Apart from your repeated rants about the trauma you have suffered from early BTRFS, which goes against
my (later)
experience with it, and therfore against my grain, your comparison of the speeds of various distros triggered me the same way.
> If you'd tried BeOS on x86 and you actually remembered,...
I did, and I do remember. It was exceptional at its time, but more or less useless, depending on your needs, and availability of applications. On contemporary hardware Haiku isn't that exceptional anymore. Maybe it could, if it had drivers which would actually make full use of the underlying hardware capabilities. However, the beta isn't usable as daily driver, at least not for me. I could make better use of even Genode. I'm not pulling that out of my ass, I actually tried, and compared. For several days, each.
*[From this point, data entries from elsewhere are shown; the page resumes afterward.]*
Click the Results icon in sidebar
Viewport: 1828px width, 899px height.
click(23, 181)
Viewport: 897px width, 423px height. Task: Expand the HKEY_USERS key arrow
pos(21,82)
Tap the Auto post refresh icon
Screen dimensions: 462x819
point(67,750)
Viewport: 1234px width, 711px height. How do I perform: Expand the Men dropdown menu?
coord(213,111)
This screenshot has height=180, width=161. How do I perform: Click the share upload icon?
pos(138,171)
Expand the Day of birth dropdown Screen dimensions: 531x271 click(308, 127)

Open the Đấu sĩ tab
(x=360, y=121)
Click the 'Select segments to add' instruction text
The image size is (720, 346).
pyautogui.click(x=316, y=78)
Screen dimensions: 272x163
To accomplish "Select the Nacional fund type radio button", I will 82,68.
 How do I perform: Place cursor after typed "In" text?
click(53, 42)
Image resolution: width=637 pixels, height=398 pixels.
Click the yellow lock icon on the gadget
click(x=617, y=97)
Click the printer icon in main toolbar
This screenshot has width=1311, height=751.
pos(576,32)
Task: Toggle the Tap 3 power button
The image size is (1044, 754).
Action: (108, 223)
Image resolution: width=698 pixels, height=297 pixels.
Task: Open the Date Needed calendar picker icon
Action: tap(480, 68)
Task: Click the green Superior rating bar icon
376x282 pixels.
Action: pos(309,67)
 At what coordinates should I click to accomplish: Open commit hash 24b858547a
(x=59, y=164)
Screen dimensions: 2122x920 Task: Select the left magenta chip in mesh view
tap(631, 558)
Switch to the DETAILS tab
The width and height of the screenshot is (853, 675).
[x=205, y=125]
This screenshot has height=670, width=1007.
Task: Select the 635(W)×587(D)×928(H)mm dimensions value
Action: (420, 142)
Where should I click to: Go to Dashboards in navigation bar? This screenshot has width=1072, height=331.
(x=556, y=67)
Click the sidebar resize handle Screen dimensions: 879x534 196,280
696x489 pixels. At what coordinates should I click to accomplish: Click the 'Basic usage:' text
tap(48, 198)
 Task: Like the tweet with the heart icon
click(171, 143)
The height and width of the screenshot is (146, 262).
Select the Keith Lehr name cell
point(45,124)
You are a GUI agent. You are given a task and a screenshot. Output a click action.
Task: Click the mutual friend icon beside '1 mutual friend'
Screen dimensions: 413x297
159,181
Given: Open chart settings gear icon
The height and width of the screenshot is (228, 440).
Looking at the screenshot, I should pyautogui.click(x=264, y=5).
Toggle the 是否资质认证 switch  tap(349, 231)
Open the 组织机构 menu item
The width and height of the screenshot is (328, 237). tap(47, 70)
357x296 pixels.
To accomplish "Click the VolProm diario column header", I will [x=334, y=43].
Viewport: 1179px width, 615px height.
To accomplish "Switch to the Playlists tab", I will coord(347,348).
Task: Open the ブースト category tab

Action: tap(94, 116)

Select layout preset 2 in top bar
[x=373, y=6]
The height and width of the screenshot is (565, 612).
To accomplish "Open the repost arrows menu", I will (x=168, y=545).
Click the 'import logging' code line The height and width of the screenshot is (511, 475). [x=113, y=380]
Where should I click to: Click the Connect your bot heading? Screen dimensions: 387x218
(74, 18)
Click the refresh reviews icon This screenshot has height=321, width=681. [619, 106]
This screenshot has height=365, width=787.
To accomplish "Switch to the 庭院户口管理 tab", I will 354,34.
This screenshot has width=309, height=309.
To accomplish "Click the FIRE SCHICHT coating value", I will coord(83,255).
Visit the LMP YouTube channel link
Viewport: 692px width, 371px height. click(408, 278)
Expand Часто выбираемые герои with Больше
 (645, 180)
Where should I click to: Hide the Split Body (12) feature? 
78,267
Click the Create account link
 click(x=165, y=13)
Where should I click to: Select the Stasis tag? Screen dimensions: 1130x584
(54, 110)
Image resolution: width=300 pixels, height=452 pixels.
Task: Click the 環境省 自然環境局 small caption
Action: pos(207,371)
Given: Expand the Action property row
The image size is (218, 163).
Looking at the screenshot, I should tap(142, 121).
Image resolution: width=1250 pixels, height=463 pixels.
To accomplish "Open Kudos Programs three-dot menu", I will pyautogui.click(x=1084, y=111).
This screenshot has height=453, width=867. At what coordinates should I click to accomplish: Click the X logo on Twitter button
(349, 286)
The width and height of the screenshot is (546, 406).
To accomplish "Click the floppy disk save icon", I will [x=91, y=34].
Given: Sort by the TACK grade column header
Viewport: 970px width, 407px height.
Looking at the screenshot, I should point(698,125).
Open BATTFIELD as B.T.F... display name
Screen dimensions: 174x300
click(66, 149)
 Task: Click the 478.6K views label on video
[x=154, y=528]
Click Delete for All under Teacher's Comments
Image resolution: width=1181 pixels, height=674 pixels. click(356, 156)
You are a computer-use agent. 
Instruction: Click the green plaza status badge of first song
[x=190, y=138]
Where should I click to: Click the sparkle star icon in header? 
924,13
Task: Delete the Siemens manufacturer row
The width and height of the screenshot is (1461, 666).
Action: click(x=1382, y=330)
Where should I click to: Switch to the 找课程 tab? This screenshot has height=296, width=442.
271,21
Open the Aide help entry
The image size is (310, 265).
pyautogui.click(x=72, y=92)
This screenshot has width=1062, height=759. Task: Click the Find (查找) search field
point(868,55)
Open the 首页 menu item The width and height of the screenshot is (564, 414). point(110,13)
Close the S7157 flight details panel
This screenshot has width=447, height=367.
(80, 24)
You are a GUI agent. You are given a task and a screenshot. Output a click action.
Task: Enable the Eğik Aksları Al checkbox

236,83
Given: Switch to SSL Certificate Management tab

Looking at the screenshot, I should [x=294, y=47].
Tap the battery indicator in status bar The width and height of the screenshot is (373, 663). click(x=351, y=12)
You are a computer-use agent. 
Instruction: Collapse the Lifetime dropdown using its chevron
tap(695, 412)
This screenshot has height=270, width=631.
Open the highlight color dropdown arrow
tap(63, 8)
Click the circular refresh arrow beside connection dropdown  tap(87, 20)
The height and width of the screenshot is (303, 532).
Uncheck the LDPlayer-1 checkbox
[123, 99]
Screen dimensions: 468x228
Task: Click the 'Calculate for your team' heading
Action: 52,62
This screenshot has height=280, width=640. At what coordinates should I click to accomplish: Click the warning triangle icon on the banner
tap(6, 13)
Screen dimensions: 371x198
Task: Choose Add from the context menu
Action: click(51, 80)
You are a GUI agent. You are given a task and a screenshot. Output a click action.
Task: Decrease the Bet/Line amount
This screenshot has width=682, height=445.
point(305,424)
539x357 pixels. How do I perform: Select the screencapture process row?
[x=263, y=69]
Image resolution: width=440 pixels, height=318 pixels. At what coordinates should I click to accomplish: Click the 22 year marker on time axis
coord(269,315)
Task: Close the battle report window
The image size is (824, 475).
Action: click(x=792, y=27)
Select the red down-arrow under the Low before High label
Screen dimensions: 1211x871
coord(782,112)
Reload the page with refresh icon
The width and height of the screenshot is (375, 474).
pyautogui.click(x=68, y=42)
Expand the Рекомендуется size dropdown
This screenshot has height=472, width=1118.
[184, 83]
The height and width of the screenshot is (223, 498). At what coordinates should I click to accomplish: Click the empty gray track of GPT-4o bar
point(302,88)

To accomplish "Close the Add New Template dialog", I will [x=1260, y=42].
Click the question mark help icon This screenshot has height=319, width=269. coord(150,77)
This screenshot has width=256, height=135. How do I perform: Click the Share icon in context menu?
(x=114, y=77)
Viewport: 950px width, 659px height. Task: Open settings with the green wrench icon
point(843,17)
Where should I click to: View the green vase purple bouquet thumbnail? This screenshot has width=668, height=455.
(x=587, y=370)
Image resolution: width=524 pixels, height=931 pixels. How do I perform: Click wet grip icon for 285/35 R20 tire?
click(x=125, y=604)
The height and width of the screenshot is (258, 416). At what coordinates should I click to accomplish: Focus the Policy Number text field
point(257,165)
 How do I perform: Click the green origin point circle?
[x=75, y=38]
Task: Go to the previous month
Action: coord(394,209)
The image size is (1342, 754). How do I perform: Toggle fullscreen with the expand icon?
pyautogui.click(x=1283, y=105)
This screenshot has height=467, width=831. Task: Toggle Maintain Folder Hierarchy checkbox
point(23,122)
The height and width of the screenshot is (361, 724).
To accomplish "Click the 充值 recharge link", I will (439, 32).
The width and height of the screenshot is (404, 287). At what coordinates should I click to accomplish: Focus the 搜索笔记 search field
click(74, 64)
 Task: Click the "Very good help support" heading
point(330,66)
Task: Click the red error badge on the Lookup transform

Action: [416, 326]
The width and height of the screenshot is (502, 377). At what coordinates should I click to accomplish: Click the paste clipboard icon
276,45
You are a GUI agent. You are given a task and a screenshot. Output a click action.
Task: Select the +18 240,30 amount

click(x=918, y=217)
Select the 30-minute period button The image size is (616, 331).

How long do you evaluate and compare?
> All you do is go "it works for me" and "computer go brrrrrrr lol"
Yes. Because it did, from the beginning. Feeling like a revelation comparable to the one you hold high so much. That Beos-thing during its time. Except I'm having way more available applications, and no crashes.
Now what?
You probably going to continue distro-DJing in virtual machines, thinking that would mean something?
How should I provide evidence, when much of what I did is deeply NDAed(nothing about Cachy, more like firmware, toolchains, optimization), 'otherwise unavailable', or would lead to doxxing myself? (Which I don't really fancy).
Streaming on YT, Twitch, whatever, doing a systems walkthrough, running Phoronix testsuite, or SPEC with overlayed Gamescope?
That will never ever happen.
Neither public source repositories(of mine).
Or Blogs.
Nada, Niente, Nüscht.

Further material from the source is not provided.